* WRITTEN PROBLEM
Please repeat everything from the line containing "Task: Tap the Sell on Etsy app icon" down to the line containing "Select slide thumbnail", including both of those lines, character for character.

* PROVIDED ENTRIES

========================================================================

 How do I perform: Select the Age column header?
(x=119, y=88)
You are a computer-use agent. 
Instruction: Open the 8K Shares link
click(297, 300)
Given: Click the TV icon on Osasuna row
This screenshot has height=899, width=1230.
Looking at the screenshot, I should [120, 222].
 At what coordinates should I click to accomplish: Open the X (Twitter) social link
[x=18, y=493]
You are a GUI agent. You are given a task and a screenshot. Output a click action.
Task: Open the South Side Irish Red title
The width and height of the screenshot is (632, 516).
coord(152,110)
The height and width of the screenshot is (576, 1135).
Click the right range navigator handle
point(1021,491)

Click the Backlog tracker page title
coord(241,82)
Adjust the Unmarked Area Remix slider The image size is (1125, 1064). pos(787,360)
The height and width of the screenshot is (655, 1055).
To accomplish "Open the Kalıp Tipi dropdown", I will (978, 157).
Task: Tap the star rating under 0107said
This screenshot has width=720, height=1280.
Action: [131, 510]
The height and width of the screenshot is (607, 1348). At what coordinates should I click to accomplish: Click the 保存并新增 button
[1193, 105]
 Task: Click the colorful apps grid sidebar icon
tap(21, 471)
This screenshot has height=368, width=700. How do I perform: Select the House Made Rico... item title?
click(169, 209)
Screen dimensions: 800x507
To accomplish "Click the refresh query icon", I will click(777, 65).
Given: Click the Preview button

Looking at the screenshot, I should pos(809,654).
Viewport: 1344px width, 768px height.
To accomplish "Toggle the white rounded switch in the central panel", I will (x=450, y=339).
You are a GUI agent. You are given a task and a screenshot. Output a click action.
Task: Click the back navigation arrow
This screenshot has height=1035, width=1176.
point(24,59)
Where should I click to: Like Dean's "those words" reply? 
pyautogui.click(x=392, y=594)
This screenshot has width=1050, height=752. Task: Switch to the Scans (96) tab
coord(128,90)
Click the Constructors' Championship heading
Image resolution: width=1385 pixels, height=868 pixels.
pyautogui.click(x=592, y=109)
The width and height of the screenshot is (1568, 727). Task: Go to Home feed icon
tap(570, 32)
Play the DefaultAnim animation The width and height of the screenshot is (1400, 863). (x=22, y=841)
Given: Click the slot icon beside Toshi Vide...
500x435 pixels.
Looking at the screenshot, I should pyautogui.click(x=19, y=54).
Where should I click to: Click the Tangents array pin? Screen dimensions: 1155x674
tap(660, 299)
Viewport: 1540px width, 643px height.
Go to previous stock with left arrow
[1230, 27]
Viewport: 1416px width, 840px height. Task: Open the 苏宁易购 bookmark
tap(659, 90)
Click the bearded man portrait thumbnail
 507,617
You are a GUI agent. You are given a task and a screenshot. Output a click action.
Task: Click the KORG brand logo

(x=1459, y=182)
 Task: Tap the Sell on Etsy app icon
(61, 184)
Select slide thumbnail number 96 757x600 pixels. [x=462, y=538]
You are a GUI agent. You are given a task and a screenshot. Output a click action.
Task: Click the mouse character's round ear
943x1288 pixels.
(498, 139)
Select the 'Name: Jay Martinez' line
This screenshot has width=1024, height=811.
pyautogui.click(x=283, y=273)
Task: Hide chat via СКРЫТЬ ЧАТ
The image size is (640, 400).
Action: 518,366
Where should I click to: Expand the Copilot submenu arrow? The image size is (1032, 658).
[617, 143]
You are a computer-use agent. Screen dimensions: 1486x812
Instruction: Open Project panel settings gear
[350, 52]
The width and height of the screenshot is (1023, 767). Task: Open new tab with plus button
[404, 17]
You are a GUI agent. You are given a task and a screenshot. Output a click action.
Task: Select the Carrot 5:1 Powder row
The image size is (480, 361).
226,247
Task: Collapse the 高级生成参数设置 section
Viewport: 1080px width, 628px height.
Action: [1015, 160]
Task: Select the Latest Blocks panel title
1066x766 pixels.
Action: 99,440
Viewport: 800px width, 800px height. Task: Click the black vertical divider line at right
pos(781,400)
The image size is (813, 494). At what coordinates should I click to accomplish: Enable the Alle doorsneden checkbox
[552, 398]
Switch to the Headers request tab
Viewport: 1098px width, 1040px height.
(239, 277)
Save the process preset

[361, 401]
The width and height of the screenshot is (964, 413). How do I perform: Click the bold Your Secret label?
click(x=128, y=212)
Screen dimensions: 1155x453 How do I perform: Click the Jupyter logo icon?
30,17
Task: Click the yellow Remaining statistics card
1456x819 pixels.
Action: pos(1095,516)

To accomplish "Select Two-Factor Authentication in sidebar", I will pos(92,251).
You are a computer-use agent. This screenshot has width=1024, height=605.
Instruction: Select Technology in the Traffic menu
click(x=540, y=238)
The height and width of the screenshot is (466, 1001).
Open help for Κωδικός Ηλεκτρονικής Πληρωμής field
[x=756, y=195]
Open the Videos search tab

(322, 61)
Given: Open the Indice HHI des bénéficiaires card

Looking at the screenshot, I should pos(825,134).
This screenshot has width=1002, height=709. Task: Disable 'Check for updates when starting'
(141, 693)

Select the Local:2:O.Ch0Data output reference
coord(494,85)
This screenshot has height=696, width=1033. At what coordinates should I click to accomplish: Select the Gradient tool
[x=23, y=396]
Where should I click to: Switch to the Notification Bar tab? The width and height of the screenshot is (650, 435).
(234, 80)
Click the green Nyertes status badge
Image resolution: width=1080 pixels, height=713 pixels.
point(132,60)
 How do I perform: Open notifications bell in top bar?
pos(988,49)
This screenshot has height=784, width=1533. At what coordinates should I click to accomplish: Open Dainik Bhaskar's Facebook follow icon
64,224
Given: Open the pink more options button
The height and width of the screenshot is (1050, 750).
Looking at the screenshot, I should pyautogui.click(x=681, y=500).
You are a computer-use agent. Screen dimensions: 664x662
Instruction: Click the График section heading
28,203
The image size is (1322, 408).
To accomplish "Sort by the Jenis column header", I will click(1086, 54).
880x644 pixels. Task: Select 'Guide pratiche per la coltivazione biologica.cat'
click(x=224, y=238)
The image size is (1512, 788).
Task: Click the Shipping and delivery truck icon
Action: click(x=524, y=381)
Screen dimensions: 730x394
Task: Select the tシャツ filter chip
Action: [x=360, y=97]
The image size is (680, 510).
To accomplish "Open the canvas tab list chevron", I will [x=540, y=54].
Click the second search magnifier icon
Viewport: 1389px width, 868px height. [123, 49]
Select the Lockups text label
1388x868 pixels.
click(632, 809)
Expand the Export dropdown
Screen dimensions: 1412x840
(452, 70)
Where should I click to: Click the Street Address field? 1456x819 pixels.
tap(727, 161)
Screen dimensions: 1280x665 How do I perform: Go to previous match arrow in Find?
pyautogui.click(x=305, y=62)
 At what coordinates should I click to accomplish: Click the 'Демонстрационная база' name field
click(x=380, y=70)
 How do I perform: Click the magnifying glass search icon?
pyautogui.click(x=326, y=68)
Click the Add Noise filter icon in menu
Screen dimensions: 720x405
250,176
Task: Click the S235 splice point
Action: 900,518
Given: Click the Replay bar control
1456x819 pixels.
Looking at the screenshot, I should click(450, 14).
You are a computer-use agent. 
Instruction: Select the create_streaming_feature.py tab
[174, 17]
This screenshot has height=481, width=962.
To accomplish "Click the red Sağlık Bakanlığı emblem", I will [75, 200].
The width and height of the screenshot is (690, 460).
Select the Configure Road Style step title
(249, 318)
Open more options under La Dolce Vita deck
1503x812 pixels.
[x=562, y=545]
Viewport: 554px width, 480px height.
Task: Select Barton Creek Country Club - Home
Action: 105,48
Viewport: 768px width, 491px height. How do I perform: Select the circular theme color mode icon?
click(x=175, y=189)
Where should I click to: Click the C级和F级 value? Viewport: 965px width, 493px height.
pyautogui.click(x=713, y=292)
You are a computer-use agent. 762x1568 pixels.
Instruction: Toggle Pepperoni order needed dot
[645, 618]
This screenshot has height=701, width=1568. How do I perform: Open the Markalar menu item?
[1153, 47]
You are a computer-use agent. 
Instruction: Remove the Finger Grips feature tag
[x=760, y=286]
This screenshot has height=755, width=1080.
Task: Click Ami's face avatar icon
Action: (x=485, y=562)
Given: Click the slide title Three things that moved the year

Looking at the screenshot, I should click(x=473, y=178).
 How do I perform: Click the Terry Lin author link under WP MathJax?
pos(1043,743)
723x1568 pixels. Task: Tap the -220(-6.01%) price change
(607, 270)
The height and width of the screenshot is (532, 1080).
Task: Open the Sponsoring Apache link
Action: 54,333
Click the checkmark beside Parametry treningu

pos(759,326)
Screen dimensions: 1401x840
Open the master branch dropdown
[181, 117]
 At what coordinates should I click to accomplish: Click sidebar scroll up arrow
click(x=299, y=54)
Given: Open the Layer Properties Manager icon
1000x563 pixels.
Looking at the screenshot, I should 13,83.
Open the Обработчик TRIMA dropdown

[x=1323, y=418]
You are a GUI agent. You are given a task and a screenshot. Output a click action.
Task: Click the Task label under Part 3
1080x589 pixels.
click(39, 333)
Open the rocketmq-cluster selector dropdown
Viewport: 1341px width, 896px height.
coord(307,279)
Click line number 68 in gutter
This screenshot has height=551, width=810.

========================================================================

* CORRECT OUTPUT
 Task: Tap the Sell on Etsy app icon
(61, 184)
Select slide thumbnail number 96 757x600 pixels. [x=462, y=538]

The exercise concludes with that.